TEL AVIV (Dec. 29)
Premier Yitzhak Shamir has been absolved of any wrongdoing in the 1984 killing of two captured Arab bus hijackers by Israeli agents and the subsequent cover-up of what came to be known as the Shin Bet affair.
But the findings of the special committee set up by the Justice Ministry to investigate the episode, touched off a vituperative quarrel between Labor and Likud only hours after the 65 page document was published at Shamir’s request Sunday night.
Likud spokesmen hailed the report and demanded that Laborites apologize to the Prime Minister for their “blood libel” that he was in any way involved. Critics of the report claimed it whitewashed the political echelons which bore ultimate responsibility for the activities of Shin Bet, Israel’s internal secret service.
NOT IMPLICATED IN COVER-UP ATTEMPTS
The special committee, a panel of lawyers headed by Attorney General Yosef Harish, found that Shamir, who was Premier at the time of the incident, did not order the killings and was not implicated in attempts to cover them up.

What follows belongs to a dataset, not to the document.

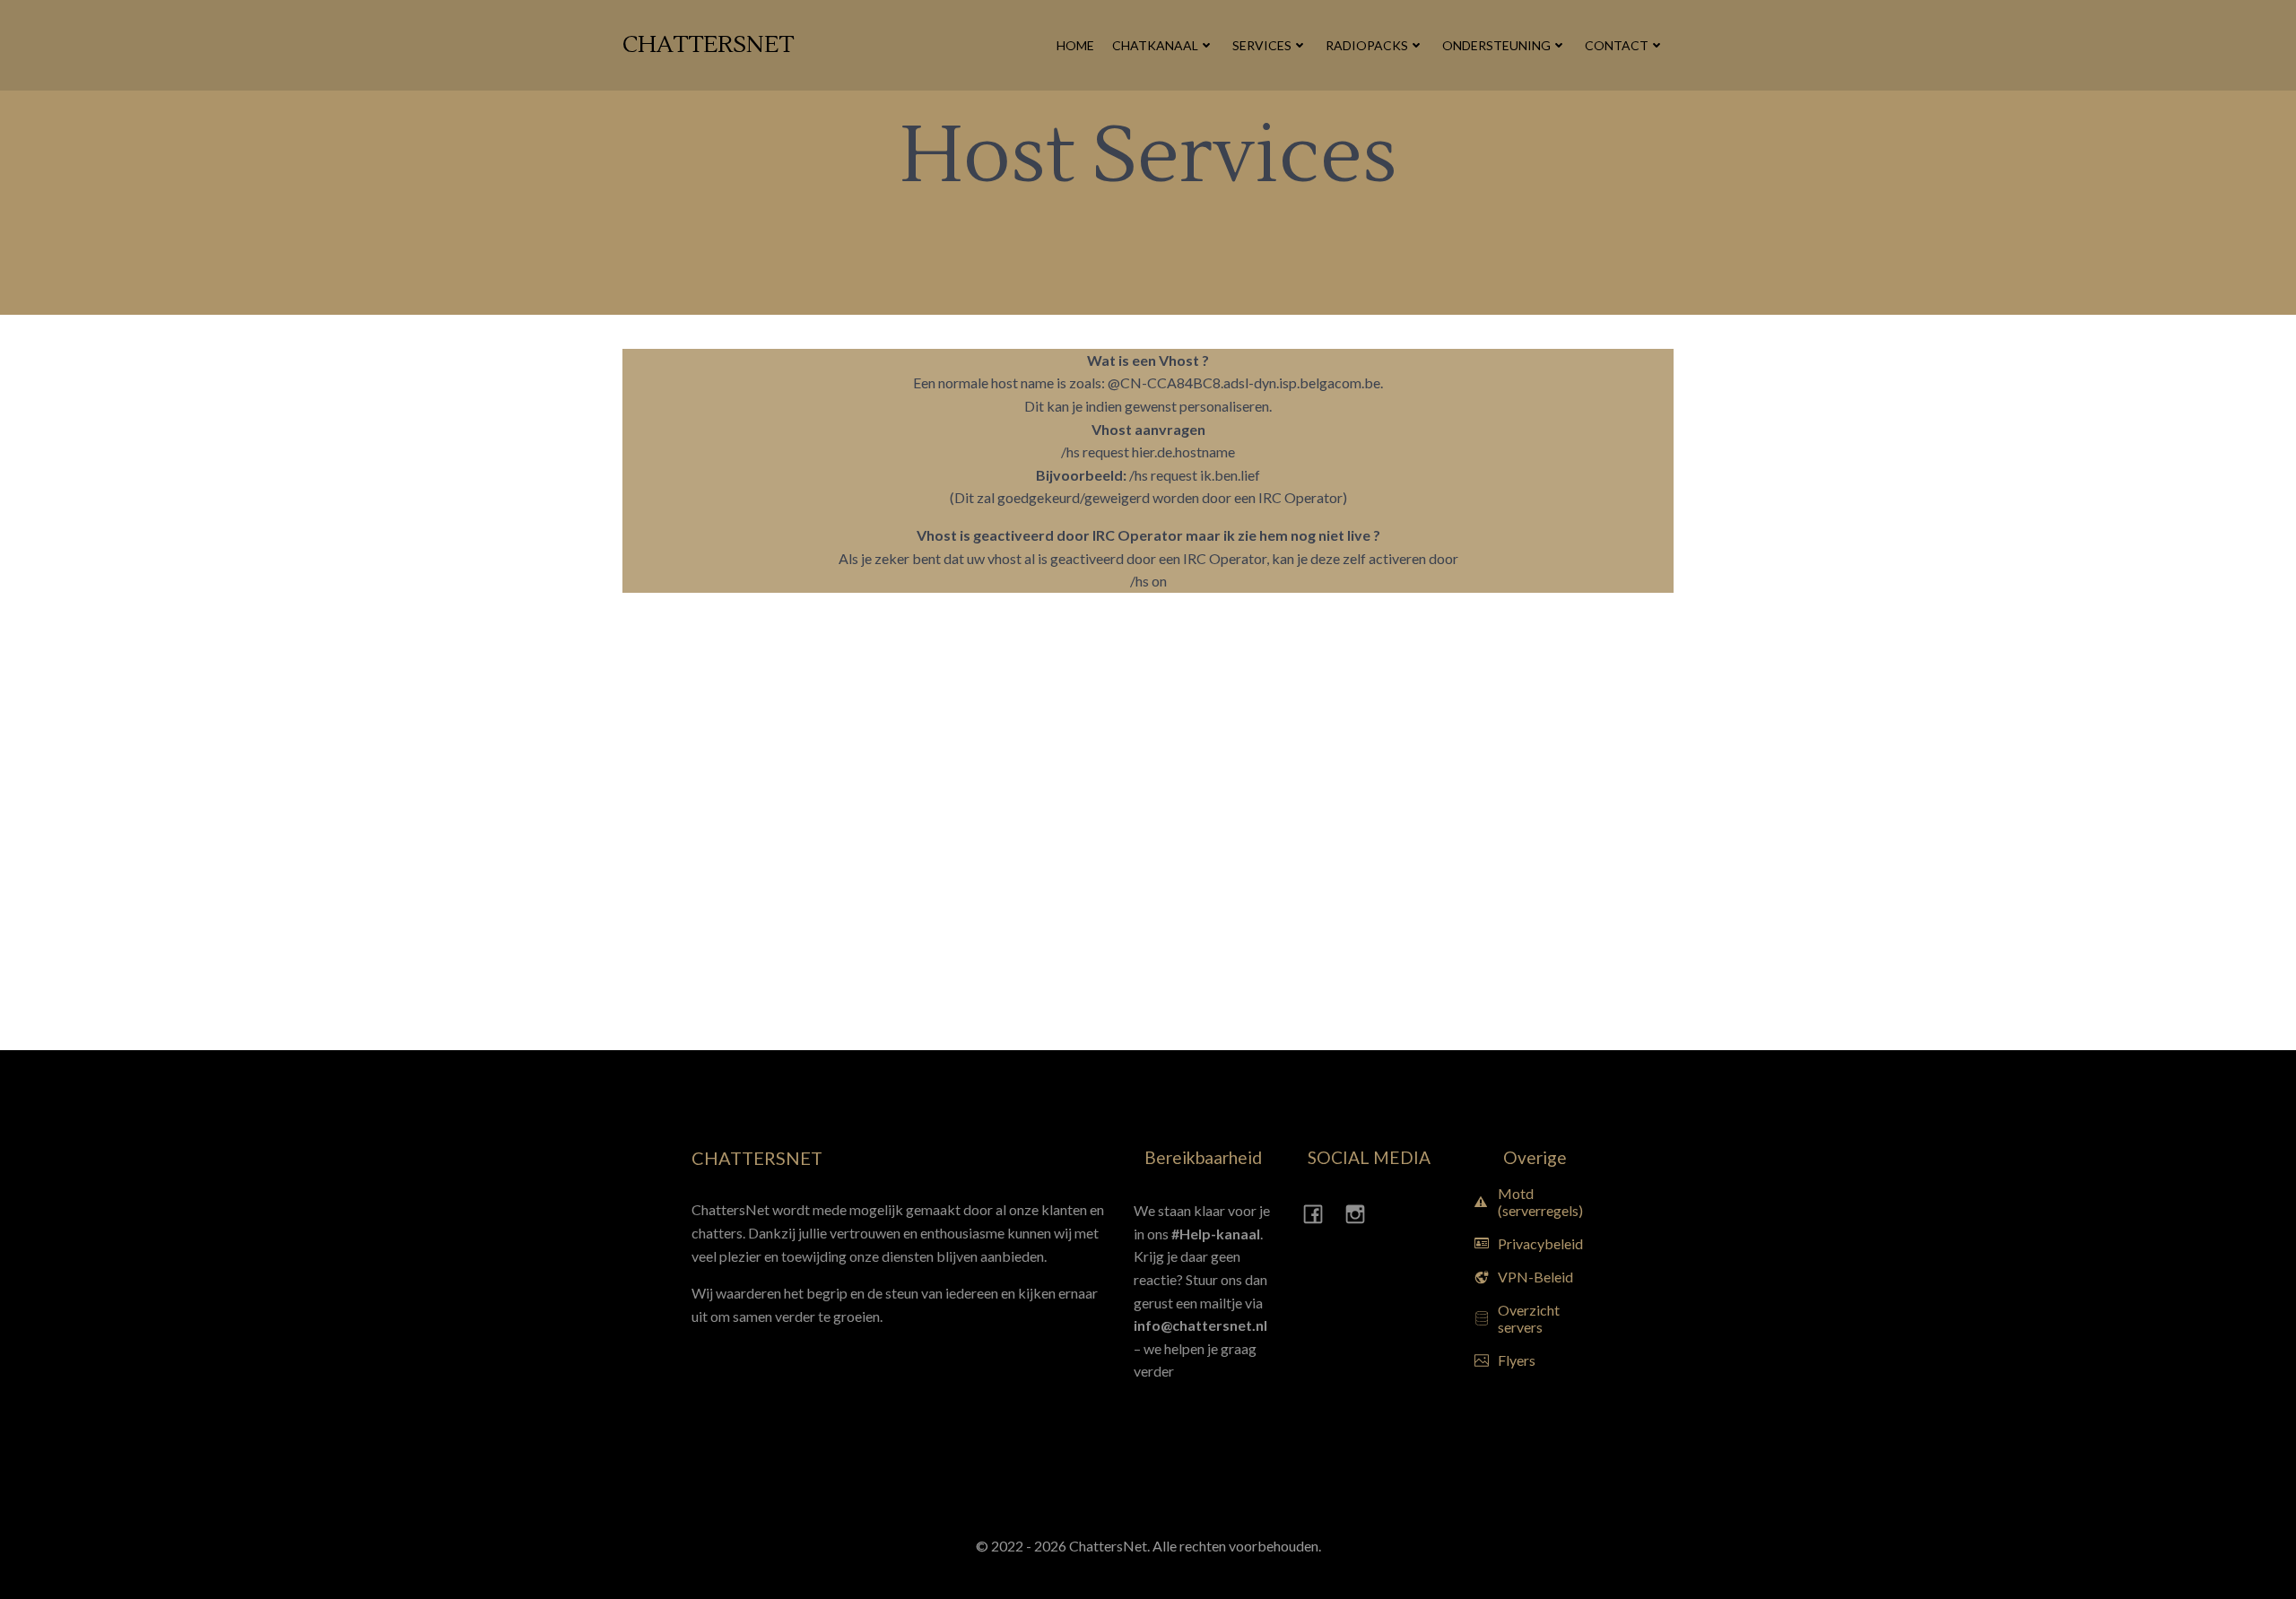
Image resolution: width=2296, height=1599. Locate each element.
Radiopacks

Their report castigated the then Shin Bet chief, Avraham Shalom, who claimed he acted on orders from a higher authority.
It was Shalom’s testimony before a government-appointed committee that cast a shadow on Shamir’s role, since the Prime Minister was the highest political figure and bore ultimate responsibility for the Shin Bet. The committee was chaired by Gen. (Res.) Meir Zorea.
Zorea was sharply critical of the panel’s report Monday. Calling the incident one of the biggest scandals in Israel’s history, he said on an Israel Radio interview that while the findings were legally in order, the panel failed to place any blame on the political establishment for its failure to act after it became apparent that a wrong had been committed.
“Everyone was happy, though something disgusting had been done,” Zorea said. He admitted his committee had been misled by Shalom’s testimony “and in the end nobody was found guilty or punished because of the Presidential pardon.”
CRITICIZES PRESIDENTIAL PARDONS
Zorea was referring to the pardons granted by President Chaim Herzog to Shalom and several of his associates though none was ever charged with an offense. He criticized Labor Party leader Shimon Peres, who became Premier shortly after the incident, for going along with the Presidential pardon and for not forcing Shalom to resign. Shalom did resign, but only after the scandal broke earlier this year.
Labor Party spokesmen, including Abba Eban, chairman of the Knesset’s Foreign Affairs and Security Committee, also criticized the panel, not for its findings but for overlooking political responsibility. Likud, however, lauded Shamir for his “fortitude” and “resolute stand” in the face of “blood libels” and “calumny” by the Labor Party.
Laborites promptly noted that it was Likud which stubbornly opposed any investigation into the affair by the police, legal authorities or a government commission when it first surfaced.